ではこの誘いは、アリスとシロさんと三人で周るということなのかといえば、おそらくそうではないと思う。というか、そうなった場合はアリスが滅茶苦茶嫌がりそうである。なんだかんだで常識人というか、まともな思考してるから、そうなるとアリスがシロさんのフォローをすることになりそうだし……。
そしてシロさん側もその展開を望むかと言われれば、おそらくないだろう。仮にこれが、クロとふたりで周る約束をしていたとかなら「クロだけズルい」という話になってくる可能性はあるのだが、アリス相手だとそのパターンもまずない。

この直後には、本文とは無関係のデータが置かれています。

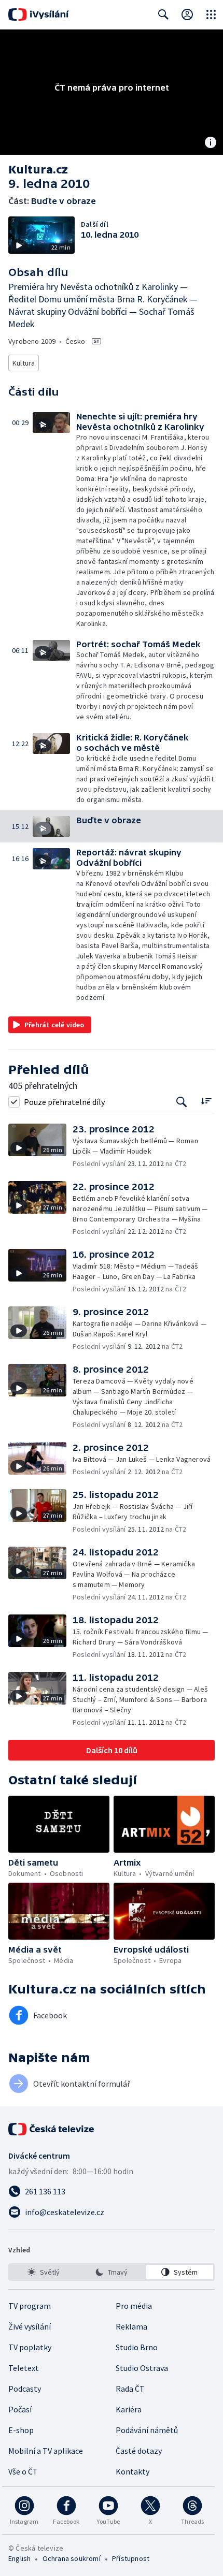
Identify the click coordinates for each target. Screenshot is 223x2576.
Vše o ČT (23, 2471)
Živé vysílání (29, 2326)
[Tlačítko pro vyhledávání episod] (181, 1101)
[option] (43, 2272)
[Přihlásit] (187, 14)
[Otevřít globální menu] (211, 14)
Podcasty (24, 2388)
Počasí (20, 2409)
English (19, 2558)
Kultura (23, 363)
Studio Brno (137, 2347)
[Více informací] (210, 143)
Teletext (23, 2368)
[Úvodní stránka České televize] (51, 2129)
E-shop (21, 2430)
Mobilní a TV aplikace (45, 2451)
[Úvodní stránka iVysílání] (38, 14)
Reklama (131, 2326)
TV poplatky (29, 2347)
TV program (29, 2306)
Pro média (134, 2306)
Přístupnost (130, 2558)
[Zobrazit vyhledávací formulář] (163, 14)
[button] (54, 520)
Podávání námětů (147, 2430)
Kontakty (132, 2471)
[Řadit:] (206, 1100)
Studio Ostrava (142, 2368)
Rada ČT (130, 2388)
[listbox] (111, 2272)
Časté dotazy (139, 2451)
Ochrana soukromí (72, 2558)
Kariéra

だからこそ俺は戸惑っていたわけだが、そんな俺に対しシロさんは至極当たり前のように告げる。
「ええ、アリスとのデートを邪魔するつもりはりません。私は『建国記念祭二日目』で大丈夫です」
「……なに……言ってるんですか?」
おっと、更におかしいというか、場合によっては複数人の胃を死滅させかねないような発言を始めたぞ? 建国記念祭二日目? いやいや……仮にシロさんが無理やり押し通せば、実際に開催されるだろうが、それは無茶苦茶すぎる。

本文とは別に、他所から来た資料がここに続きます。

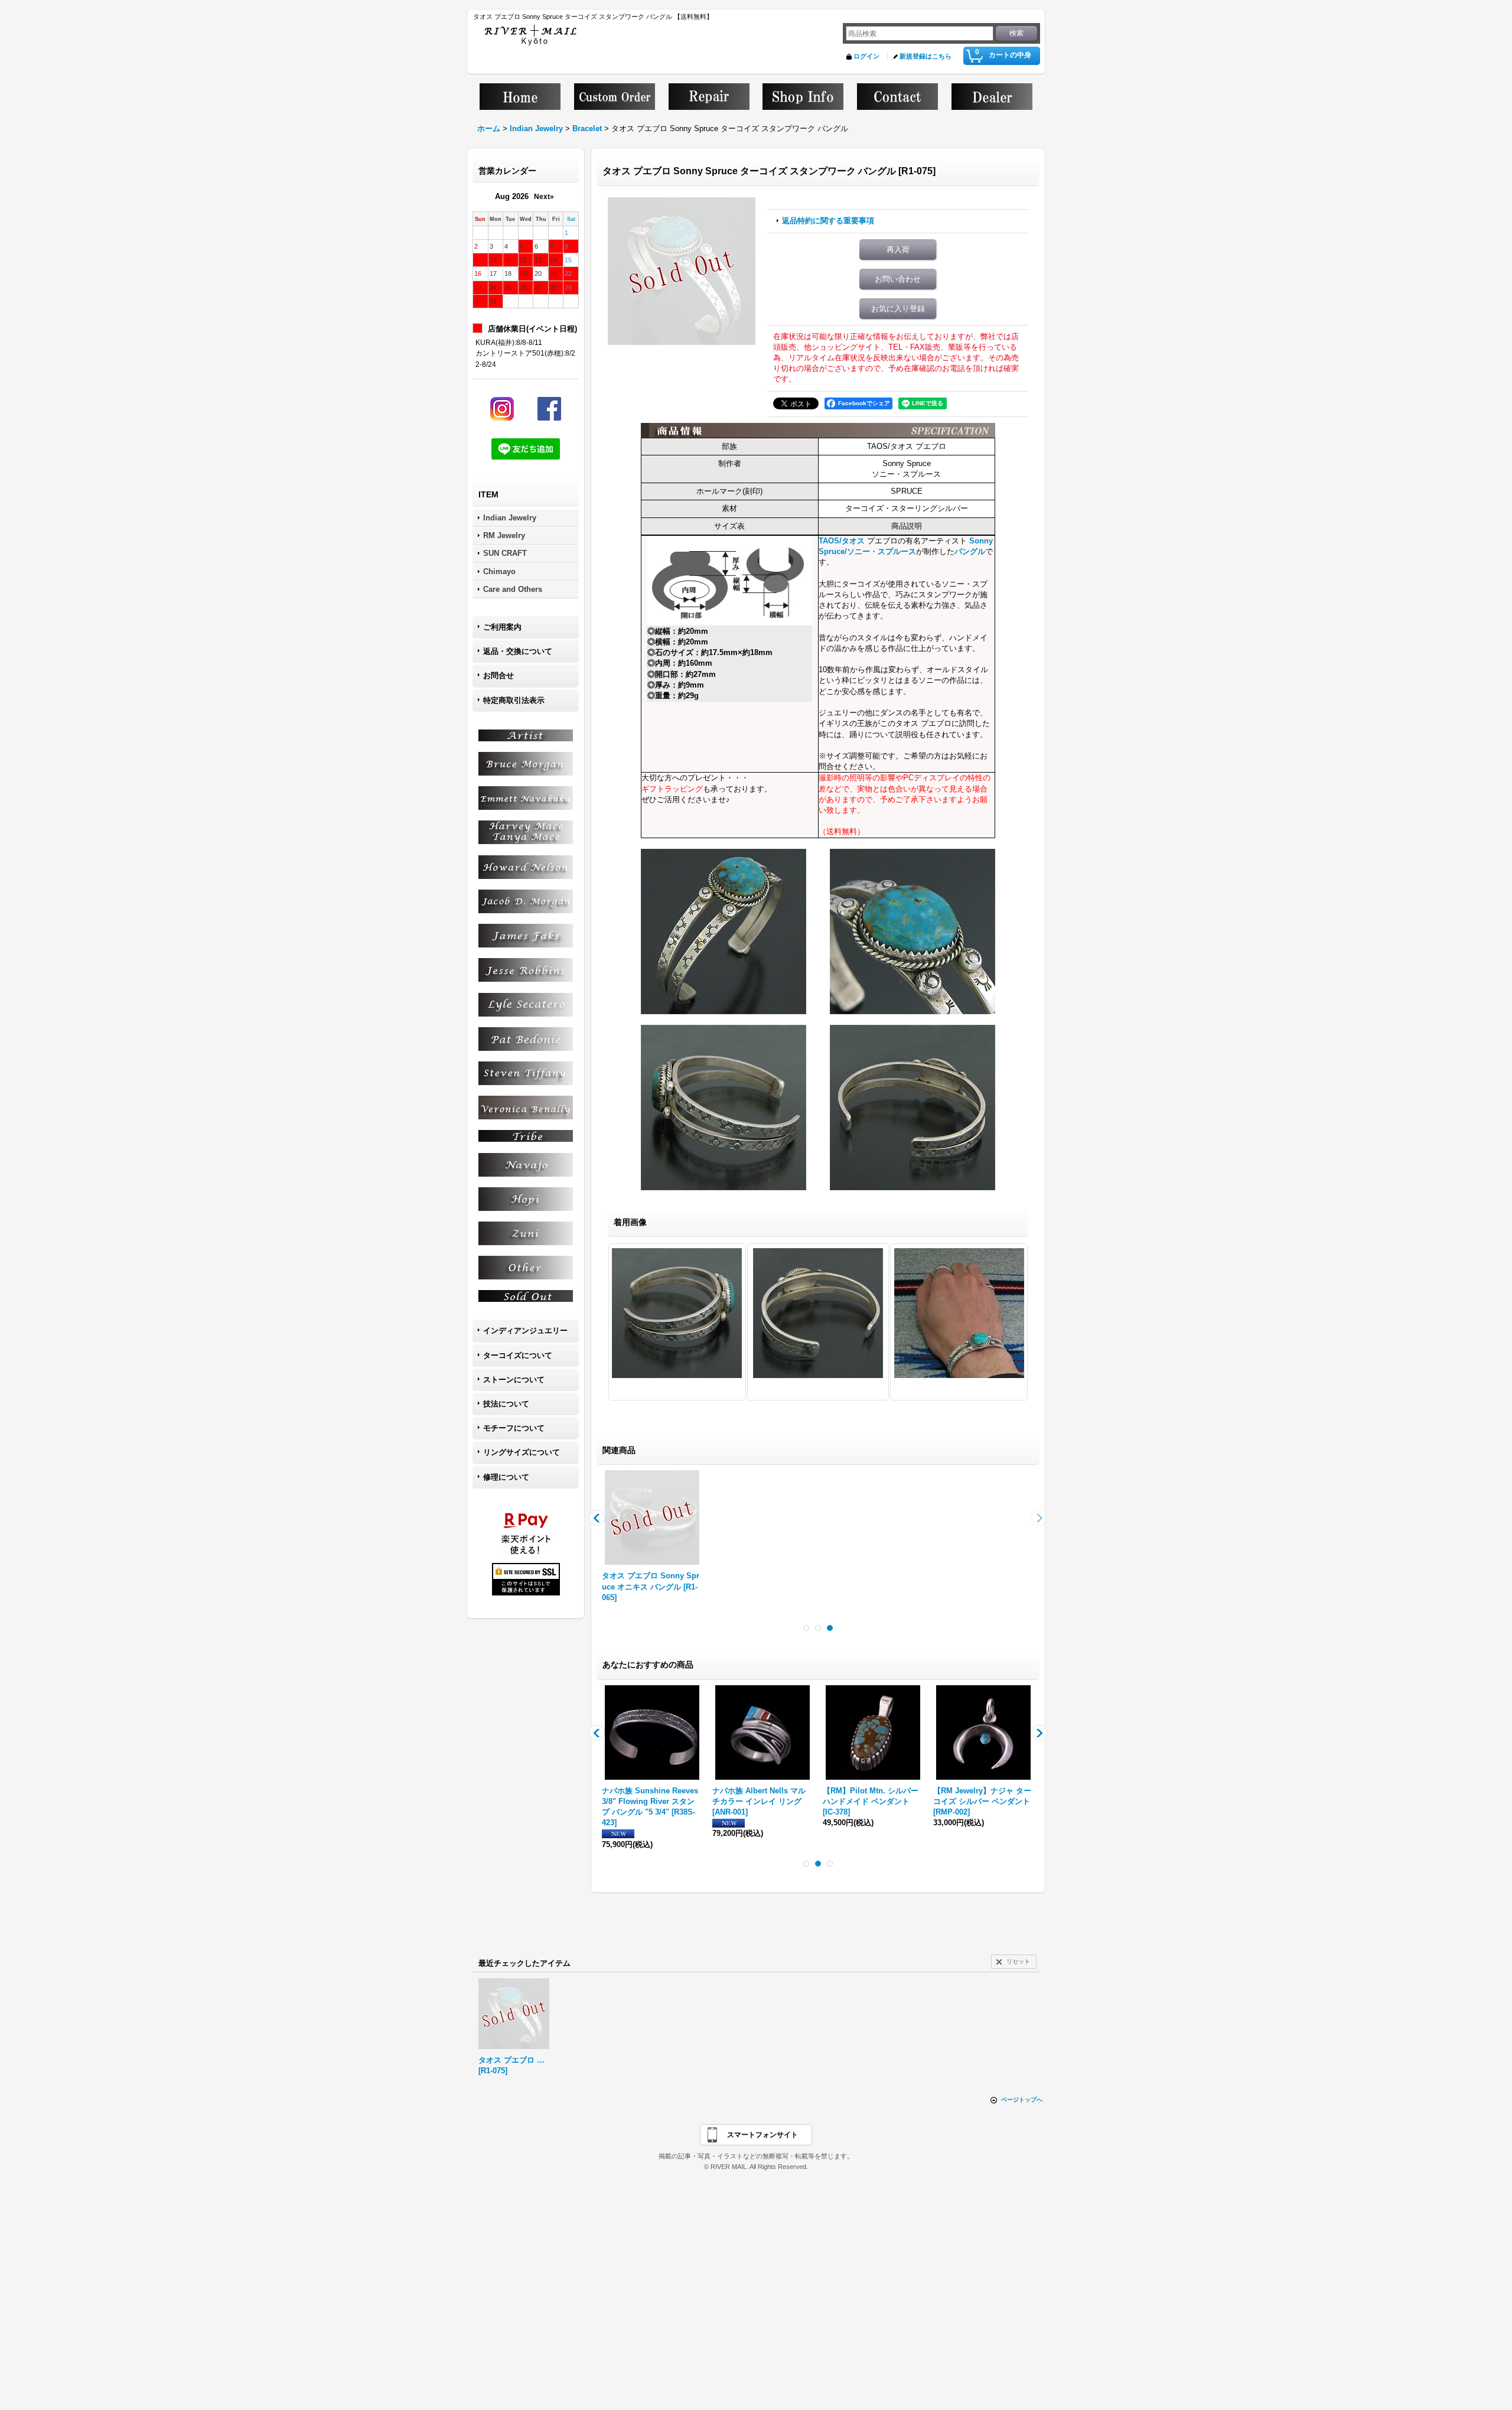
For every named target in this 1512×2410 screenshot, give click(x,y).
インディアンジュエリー (525, 1330)
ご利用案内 (502, 627)
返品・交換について (517, 651)
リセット (1018, 1961)
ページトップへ (1021, 2099)
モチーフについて (514, 1428)
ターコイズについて (517, 1355)
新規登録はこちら (925, 56)
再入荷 (898, 249)
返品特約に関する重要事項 (828, 220)
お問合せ (498, 675)
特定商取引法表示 (514, 700)
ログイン (866, 56)
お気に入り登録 (898, 308)
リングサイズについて (521, 1452)
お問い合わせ (898, 279)
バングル (969, 551)
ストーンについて (514, 1379)
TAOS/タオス (842, 540)
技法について (506, 1403)
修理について (506, 1477)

だが、そんな俺の反応は予想済みだと言いたげにシロさんは微笑みを浮かべる。
「問題ありません。建国記念祭を二日間かけて行うというわけではありません」
「……じゃ、じゃあ、どういうわけで?」
「快人さんは並行世界というものを知っていますね。それを応用したものです……つまり、同じ建国記念祭に関して、快人さんが『アリスと共に行った時間軸』と『私と共に行った時間軸』を作り出し、快人さんのみ意識を継続して共有することにより、実際に世界において建国記念祭は一日だけでありつつも、快人さんはふたつのパターンで建国記念祭を周ることができるのです」
「…………」
とんでもねぇことしてきたぞこの神。全能パワーフル活用してきやがった。つまり、世界的には一日だけだけど、俺はアリスと周った建国記念祭が終わった後、もう一度シロさんと周るパターンの建国記念祭を経験するわけだ。
たぶん世界的な時間軸には、最初のアリスと周ったものが適応されつつも、シロさんと俺には建国記念祭を周った経験も記憶も残ると……たぶんそんな感じだ。

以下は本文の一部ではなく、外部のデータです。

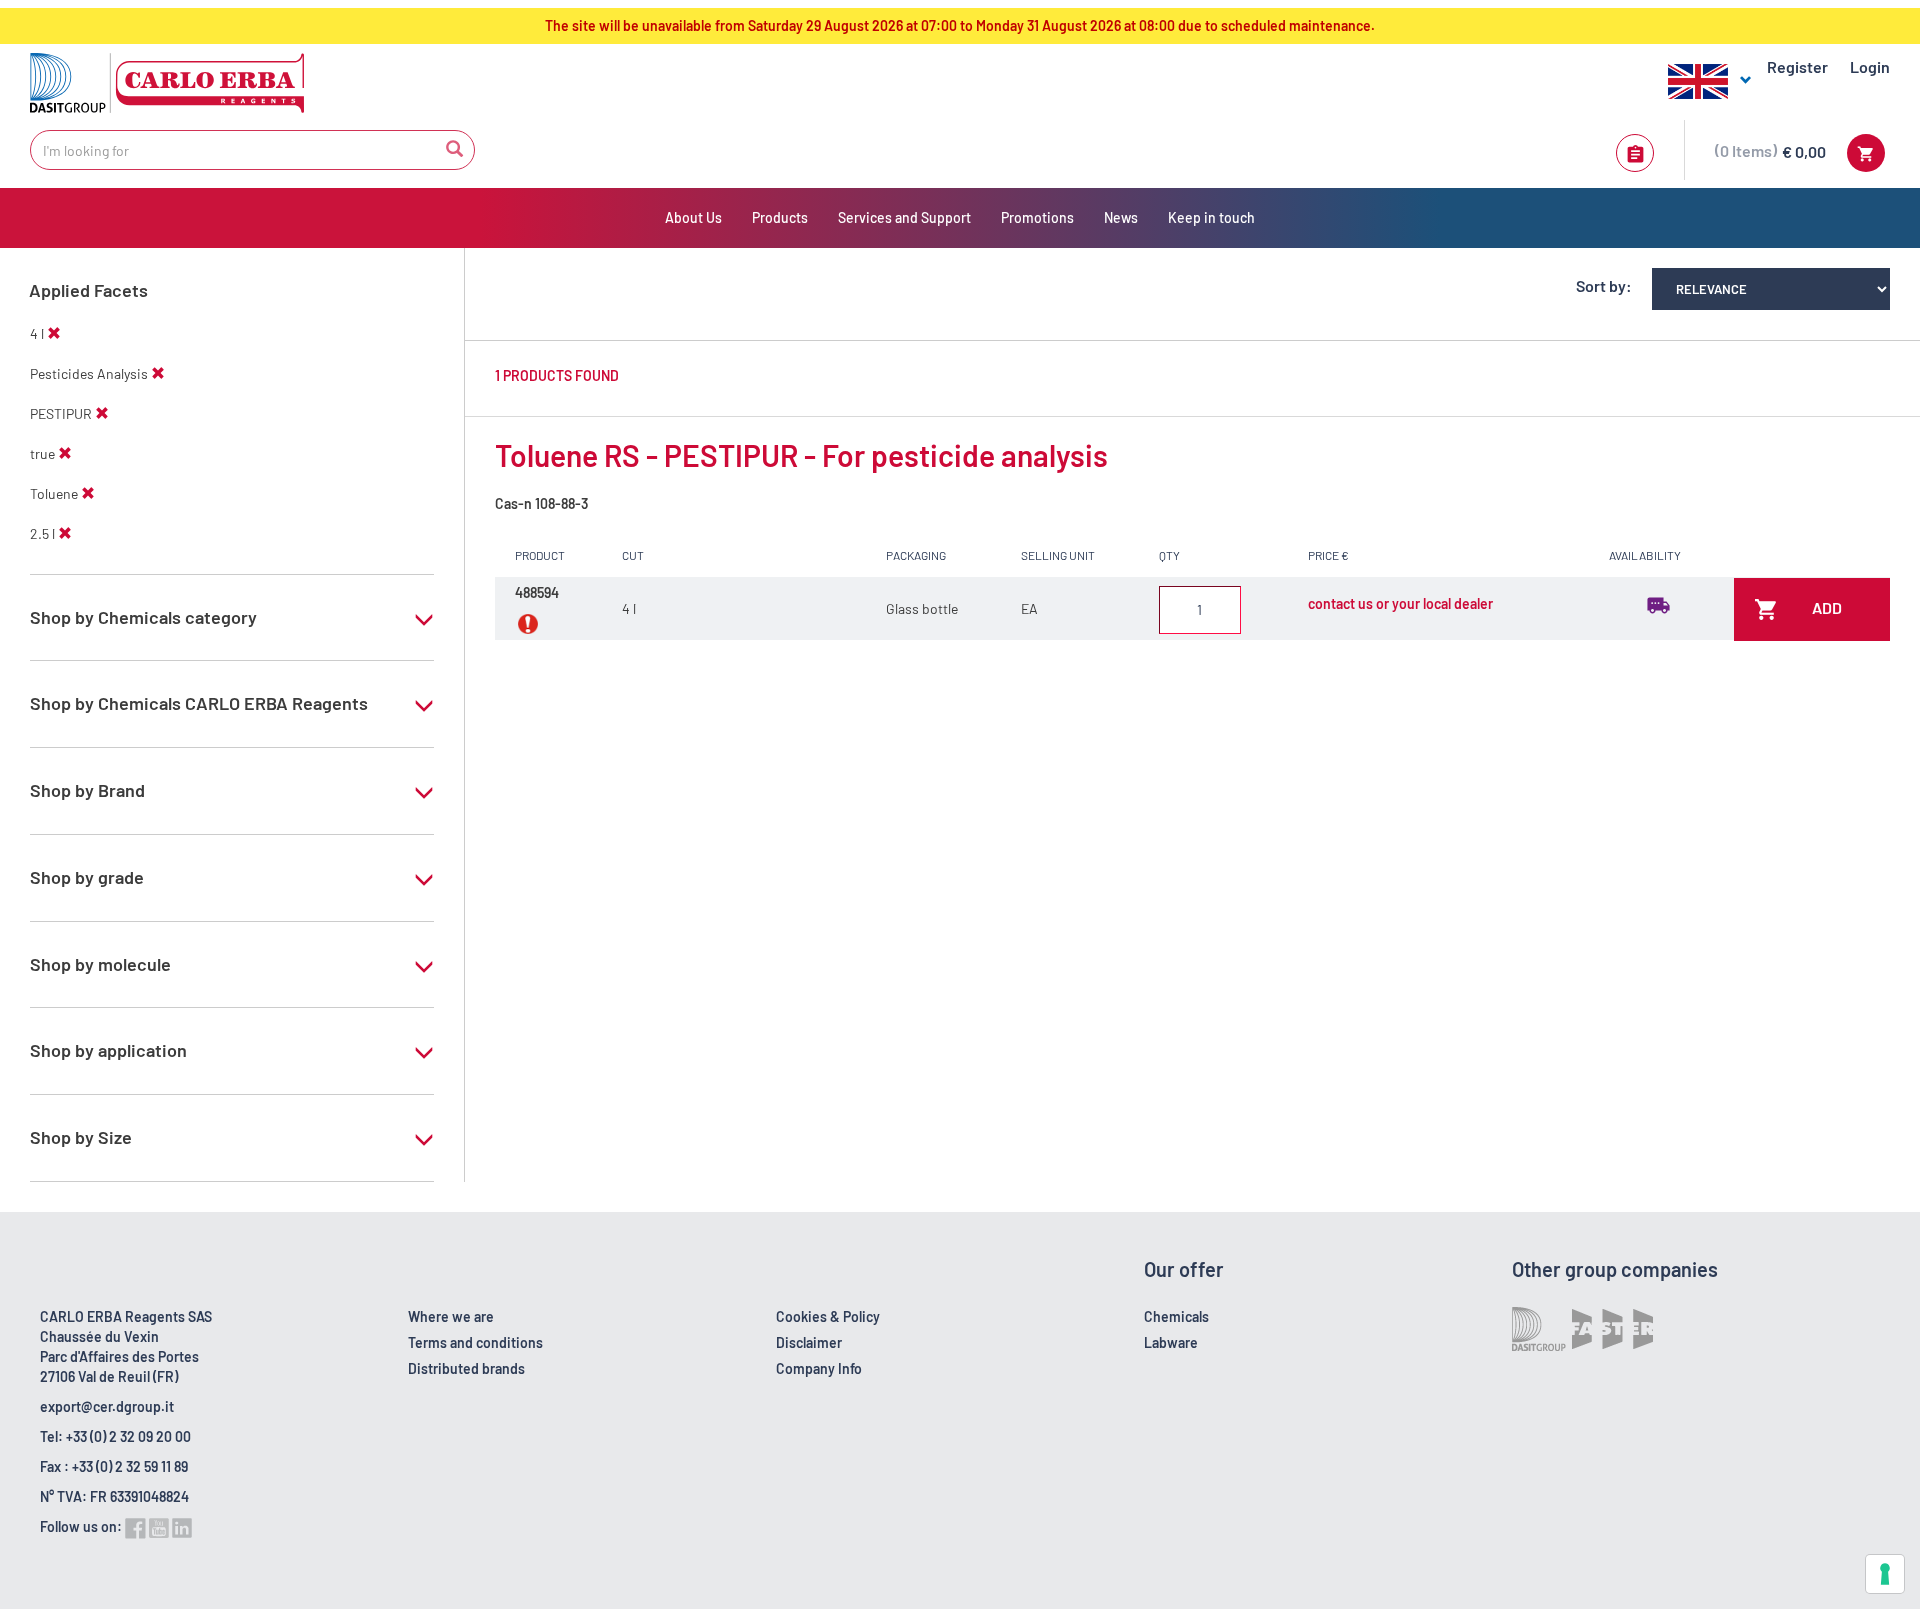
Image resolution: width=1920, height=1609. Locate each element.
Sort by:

「このスーパーWINシステムを使えば、快人さんの世界のクリスマス等の一日の行事も、恋人の数だけ増やすことが可能となる画期的なシステムです」
「……そ……そうですか……」
さすがほぼ全能の神、やることのスケールがとんでもなさ過ぎて突っ込みが追い付かない。あと困ったことに、このスーパーWINシステムとやら……クロを始めとした他の恋人たちも賛同しそうな気がする上に、俺としても季節系のイベントを誰と過ごすか頭を悩ませる必要は無くなるというメリットもある。
デメリットとしては、俺だけ同じイベントを恋人の数だけ繰り返すことになるので、できれば滅多に使ってほしくないシステムであるという点かな……。